→ **Short exercise a**
Gather every line in the rows below that contains the string "dimensions", and copy each of those lines.

→ **Document excerpt**
++++

# What is a good brand for apparel? Need help with jacket and snow pants



## mpo (Jan 25, 2010)

Hey Guys! This is technically my 2nd season snowboarding and I'm not happy with my pants/jacket. I bought my current jacket because it looked nice while I tried it on in my regular going out clothes, but for snowboarding it's way TOO SHORT!!! and it looks terribly bulky. I am female 5'6" and 130lbs. looking to get a new jacket and pants. my jacket is currently firefly and my pants are burton. I was wondering if someone could recommend which brands to look at. There are too many out there and they all claim to be great. I am a little overwhelmed with all the different brands. Please let me know which one's are good to invest in, and which one's i can live without. I am liking the firefly styles, but don't like their quality so far. Price isn't a big problem, my budget was under $200 for each....but if it's really good i don't mind paying a little more for something that will last. 

I'm thinking of getting a black jacket and hot pink pants. any thoughts? thanks


----------



## Extremo (Nov 6, 2008)

Wait, $200 for pants and jacket? You're probably going to spend $200 on each if you want something quality. Check out Volcom, Foursquare, Roxy, there are so many but those are my gf's favs.


----------



## sepdxsnwbrdr (Feb 5, 2010)

Bonfire, Holden, and Volcom all make really cool women's gear. Extra points if your pants and jacket match. Very hot.


----------



## buboarder12 (Jan 20, 2010)

sepdxsnwbrdr said:


> Bonfire, Holden, and Volcom all make really cool women's gear. Extra points if your pants and jacket match. Very hot.




+1 on Holden, they make legit gear and its both functional and fashionable. If you fall alot, I would suggest in getting pants that are at least 15k if not more so you never get a wet ass. Jacket, doesnt matter as much


----------



## mpo (Jan 25, 2010)

Extremo said:


> Wait, $200 for pants and jacket? You're probably going to spend $200 on each if you want something quality. Check out Volcom, Foursquare, Roxy, there are so many but those are my gf's favs.



i meant i was willing to pay $200 for each. however, if it's really worth the price i'm willing to pay more.




Extremo said:


> Wait, $200 for pants and jacket? You're probably going to spend $200 on each if you want something quality. Check out Volcom, Foursquare, Roxy, there are so many but those are my gf's favs.

++++

→ **Records to process**
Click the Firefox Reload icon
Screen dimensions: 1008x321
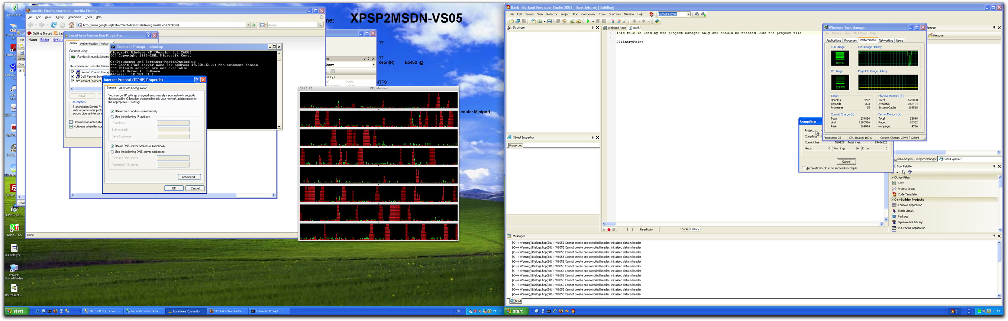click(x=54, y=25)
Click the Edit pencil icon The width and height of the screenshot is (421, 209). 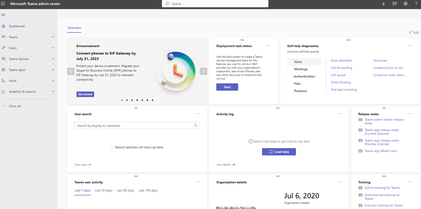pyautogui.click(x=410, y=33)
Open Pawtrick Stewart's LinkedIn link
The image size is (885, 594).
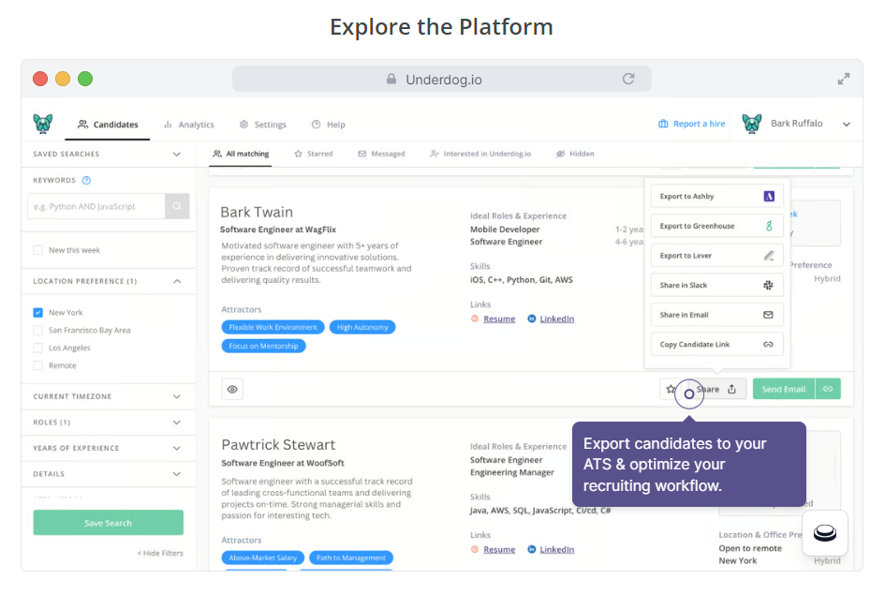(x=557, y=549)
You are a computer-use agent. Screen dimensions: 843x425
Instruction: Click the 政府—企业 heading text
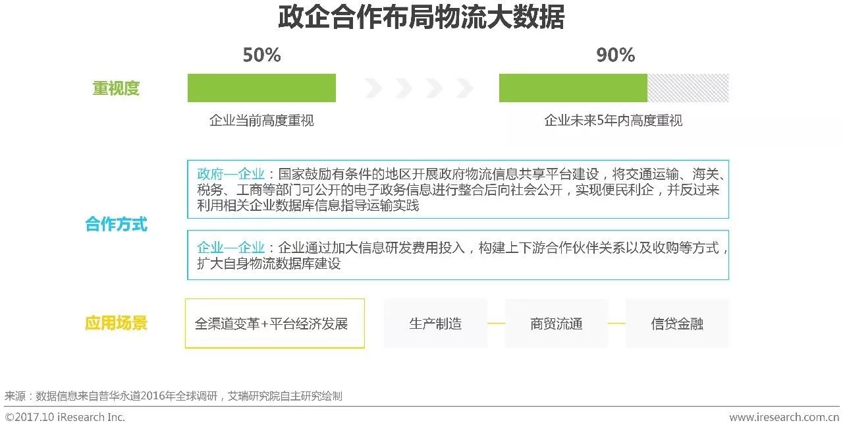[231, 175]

++++

→ **Short exercise b**
Return the part of the snowboard apparel thread above word for word, starting with "## sepdxsnwbrdr (Feb" and going on through "(Jan 20, 2010)".

→ **Expected answer a**
Screen dimensions: 1008x321
You are a computer-use agent. Screen dimensions: 843x425

→ **Expected answer b**
## sepdxsnwbrdr (Feb 5, 2010)

Bonfire, Holden, and Volcom all make really cool women's gear. Extra points if your pants and jacket match. Very hot.


----------



## buboarder12 (Jan 20, 2010)